And in emacs lisp, there's a buffer type, but there's no literal syntax
for buffers objects!

    Syntax:        Type:
    -------        -------
    (1 2 3)        No type
    [1 2 3]        vector
    No syntax      buffer
(And of course, you have the case:
    No syntax      No type
for nothing).

So all the combinations are possible, which shows that having a literal
syntax for objects and having types in a language are two totally
unrelated things.



>> I don't know what you mean by "this" in "figure this
>> out on its own".
>
> As I know you know, there are languages (e.g., SML)
> that do have types but still it isn't compulsory to
> spell them out in the code.
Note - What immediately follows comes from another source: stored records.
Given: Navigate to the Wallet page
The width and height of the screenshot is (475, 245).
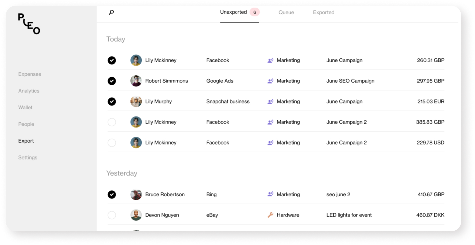Looking at the screenshot, I should (25, 107).
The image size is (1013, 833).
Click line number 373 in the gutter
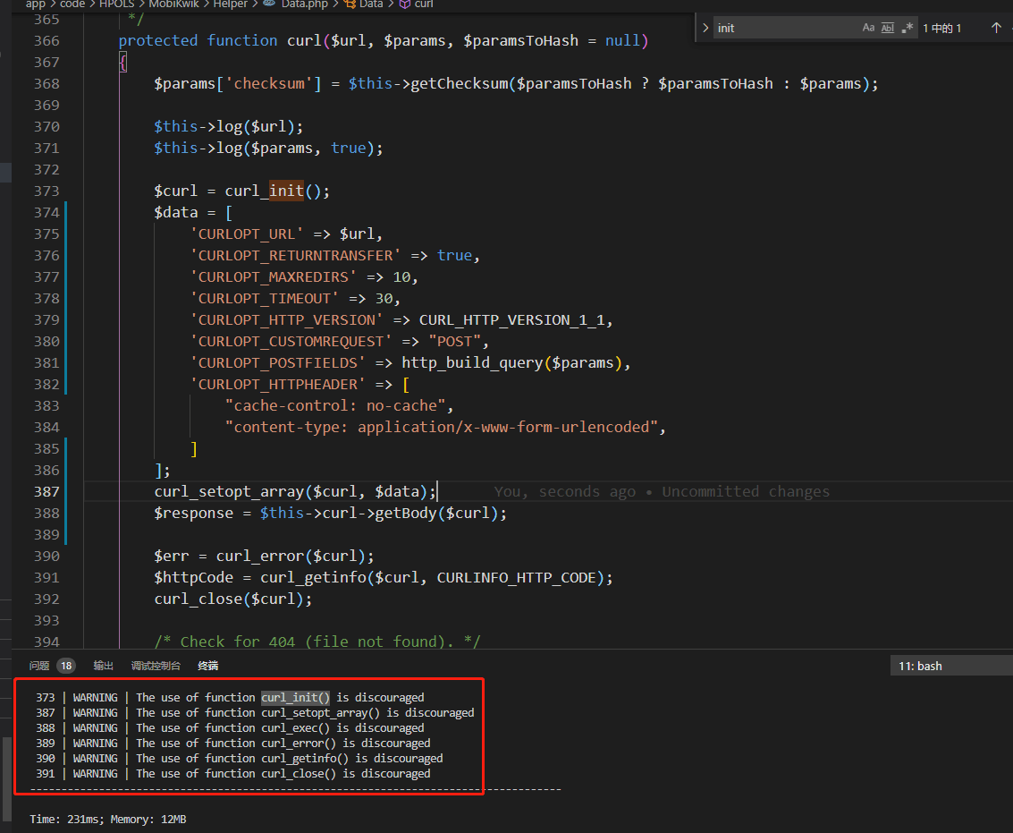(46, 191)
The types are instead
> inferred, "leaving the programmer free to omit type
> annotations while still permitting type checking." [1]

Again, you are confusing everything.  This type inference has nothing to
do with what has been discussed so far, this is yet another totally
unrelated thing.

Type inference let the compiler infer the type of the _variables_, so
you don't have to declare the type of the _variables_.  
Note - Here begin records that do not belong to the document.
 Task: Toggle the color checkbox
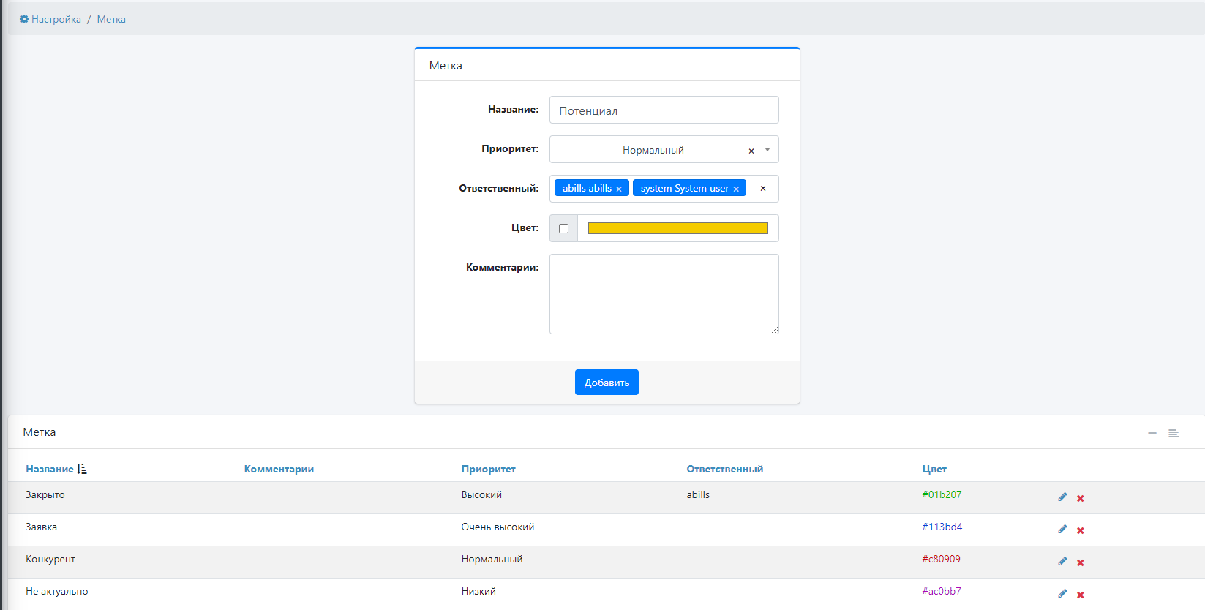(563, 228)
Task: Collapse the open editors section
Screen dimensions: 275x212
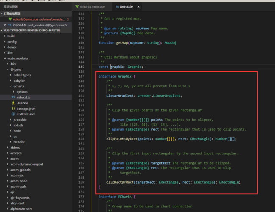Action: click(x=2, y=14)
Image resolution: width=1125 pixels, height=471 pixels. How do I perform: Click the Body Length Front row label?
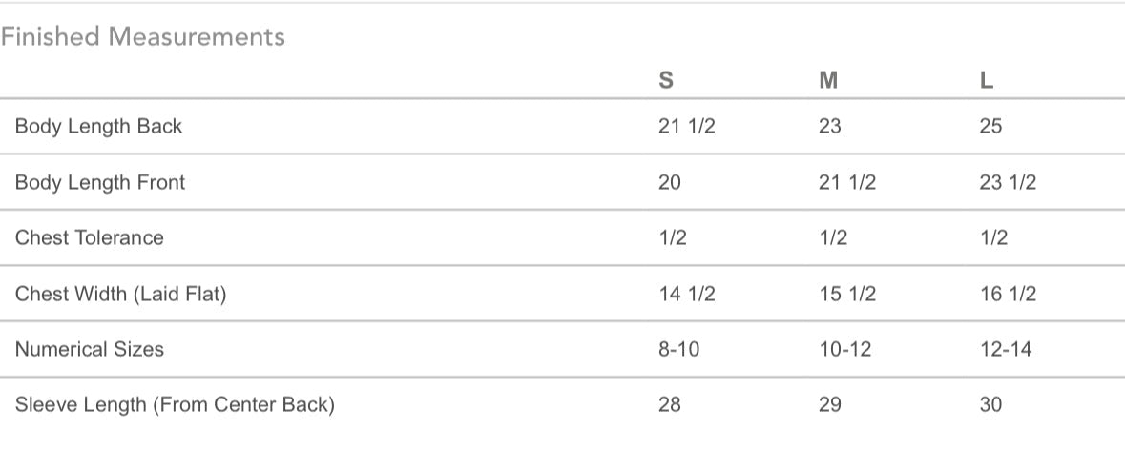tap(100, 182)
But in lisp, variables are not typed, it's the values that are typed,
therefore type inference is mostly useless.

Type inference can still be useful in a lisp compiler, since it allows
to produce code that is a little more efficient: you can avoid
generating type dispatches and type checks in expressions using a
variable, when you can infer that this variable will always hold values
of a certain type.

For inference, writing

    (let ((a (vector 1 2 3)))
       (aref a 2))

    (let ((a [1 2 3]))
       (aref a 2))

have the exact same effect: in both case the compiler can infer that a
is always bound to a vector of 3 elements, and therefore it can avoid
testing whether 2 is bigger or smaller than the size of the vector, or
that the value bound to a is indeed a vector before calling aref.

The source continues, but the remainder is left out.